December 4, 2010

One month in

I've been blogging for a little over a month now. Time to take stock. Like everything else, blogging is something you learn by doing. In this short period I've figured out a few things -- and still have to get a grip on others.

As to those "others", my tag cloud is a mess down there on the bottom left of the page. I guess you shouldn't tag every post uniquely, huh? Duh. I'll work on that. Plus I tend to publish posts and then edit them, thus republishing them again and again. Keith, do your editing when it's a draft. See? So that's another one I have to work on.
 
As for the numbers, it seems I wrote 53 posts in November, which isn't bad for a working writer who's pretty busy. And I had over a thousand visitors. I don't know how that happened but it did. (And no, I'm not tracking my own visits.) There are allegedly visitors from about ten countries, though I wonder if some of those "visits" aren't merely bots cataloging what's on the net.

Of course, the best thing is that I finally have a few comments!

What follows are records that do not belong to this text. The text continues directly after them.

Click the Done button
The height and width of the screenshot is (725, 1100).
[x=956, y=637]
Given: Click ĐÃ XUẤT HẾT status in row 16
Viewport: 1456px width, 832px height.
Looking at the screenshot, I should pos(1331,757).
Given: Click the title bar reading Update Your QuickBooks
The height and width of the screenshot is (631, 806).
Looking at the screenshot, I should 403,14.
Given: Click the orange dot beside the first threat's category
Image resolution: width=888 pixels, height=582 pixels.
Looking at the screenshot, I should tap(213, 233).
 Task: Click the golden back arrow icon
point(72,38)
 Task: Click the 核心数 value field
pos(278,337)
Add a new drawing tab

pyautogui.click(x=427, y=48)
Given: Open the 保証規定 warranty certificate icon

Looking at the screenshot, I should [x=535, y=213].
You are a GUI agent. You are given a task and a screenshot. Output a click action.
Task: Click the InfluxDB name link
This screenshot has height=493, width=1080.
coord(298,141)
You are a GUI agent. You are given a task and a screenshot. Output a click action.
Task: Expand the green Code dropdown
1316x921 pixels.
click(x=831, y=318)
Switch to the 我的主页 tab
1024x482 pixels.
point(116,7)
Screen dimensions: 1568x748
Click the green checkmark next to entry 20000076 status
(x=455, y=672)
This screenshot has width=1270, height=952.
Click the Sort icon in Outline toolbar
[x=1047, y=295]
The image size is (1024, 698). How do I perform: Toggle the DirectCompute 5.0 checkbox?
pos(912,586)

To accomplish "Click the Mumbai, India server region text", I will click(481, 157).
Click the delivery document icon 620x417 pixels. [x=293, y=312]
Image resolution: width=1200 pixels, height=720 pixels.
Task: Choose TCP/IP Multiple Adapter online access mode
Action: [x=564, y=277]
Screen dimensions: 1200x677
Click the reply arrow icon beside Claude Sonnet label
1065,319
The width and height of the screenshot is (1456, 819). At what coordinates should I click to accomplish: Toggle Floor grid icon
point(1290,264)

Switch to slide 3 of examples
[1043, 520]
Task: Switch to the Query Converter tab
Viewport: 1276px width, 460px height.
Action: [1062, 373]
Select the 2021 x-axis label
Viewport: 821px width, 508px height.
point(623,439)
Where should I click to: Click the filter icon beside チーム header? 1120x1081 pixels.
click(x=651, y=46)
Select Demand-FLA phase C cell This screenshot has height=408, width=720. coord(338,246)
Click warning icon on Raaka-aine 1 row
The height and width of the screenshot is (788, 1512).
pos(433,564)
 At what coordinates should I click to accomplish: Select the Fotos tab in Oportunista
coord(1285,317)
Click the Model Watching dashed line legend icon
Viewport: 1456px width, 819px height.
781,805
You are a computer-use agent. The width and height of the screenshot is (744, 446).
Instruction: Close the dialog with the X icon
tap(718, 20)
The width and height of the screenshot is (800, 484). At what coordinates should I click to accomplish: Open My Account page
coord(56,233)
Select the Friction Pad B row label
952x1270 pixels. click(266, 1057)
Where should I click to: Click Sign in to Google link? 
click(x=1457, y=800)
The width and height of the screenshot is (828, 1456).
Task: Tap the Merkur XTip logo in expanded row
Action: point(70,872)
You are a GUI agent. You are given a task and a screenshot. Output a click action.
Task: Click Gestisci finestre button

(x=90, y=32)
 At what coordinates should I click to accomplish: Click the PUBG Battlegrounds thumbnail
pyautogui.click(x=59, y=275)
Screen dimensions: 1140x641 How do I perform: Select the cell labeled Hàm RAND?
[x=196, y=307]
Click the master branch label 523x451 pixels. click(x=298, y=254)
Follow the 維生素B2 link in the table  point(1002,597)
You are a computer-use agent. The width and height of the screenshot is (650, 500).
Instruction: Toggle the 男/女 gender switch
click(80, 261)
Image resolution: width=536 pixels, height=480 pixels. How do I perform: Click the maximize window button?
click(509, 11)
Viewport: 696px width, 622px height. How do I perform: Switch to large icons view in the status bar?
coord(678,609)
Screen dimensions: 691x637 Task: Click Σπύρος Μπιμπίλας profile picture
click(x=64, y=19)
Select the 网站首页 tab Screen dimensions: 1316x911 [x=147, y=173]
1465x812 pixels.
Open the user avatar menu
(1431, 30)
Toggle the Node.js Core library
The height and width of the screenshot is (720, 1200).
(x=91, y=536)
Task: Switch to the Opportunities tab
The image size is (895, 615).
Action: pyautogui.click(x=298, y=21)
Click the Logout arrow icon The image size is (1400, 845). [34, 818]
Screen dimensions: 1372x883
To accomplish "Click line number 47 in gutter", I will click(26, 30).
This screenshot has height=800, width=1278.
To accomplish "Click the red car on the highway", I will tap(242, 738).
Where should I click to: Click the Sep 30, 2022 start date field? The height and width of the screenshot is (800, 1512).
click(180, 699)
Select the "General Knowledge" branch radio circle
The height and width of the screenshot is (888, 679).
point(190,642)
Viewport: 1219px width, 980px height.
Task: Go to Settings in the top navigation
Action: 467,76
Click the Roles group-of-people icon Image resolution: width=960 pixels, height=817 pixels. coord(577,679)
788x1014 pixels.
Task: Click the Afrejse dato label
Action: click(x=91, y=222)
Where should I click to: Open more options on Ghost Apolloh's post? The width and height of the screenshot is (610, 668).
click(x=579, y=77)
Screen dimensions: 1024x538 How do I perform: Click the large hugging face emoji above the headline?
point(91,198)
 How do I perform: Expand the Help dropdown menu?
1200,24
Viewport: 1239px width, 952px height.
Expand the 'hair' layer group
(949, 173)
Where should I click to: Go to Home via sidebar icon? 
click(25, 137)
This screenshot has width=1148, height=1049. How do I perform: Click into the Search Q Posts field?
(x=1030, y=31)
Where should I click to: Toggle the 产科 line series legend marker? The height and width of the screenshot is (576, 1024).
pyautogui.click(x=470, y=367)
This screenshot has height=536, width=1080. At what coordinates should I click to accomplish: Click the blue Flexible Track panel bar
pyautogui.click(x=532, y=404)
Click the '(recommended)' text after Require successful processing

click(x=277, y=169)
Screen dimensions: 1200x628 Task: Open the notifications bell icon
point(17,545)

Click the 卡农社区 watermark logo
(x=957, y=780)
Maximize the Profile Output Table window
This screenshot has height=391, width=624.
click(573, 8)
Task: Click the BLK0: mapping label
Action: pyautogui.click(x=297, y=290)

There's only one commenter, though. Thanks, C.  C'mon people: comment! It's half the fun of visiting a blog.

One thing that changed during this period was the blog's description, the one-paragraph summary of the blog's purpose that sits atop the page. After a few weeks I realized my initial concept of the blog did not mesh with the blog I was actually writing. My first description was far too confining. It said this is a blog about writing fiction -- and not much else. It is indeed a blog about writing fiction. Most of my posts have been about writing -- how to do it and what it's like. But the blog is bigger than that.

So I altered the description to reflect the atheistic, liberal, pro-gay, pro-science nature of the place. Before I did that, I think folks arrived looking only for writing tips, saw anti-pope posts, and fled to say a quick rosary. That's not the reader experience I wanted to provide -- though I kinda like the fleeing and rosary-saying part of it. And when the description was only about writing, there was another problem -- visitors thought only writers were invited to comment. Blogs are for everyone, and anyone can comment here.

Now, a month in, the place seems comfortable to me: a nice, atheistic, rational environment with a touch of humor and a smattering of snark. The strangeness is gone; this is home. I feel free to write here about what it's like to be a fiction writer, or anything else that crosses my liberal mind. I like that much better than "just" having a writing blog. I hope readers will too.

Onward and upward.

PS: Oops, I typed P instead of C in my thanks up there. Sorry, Casey.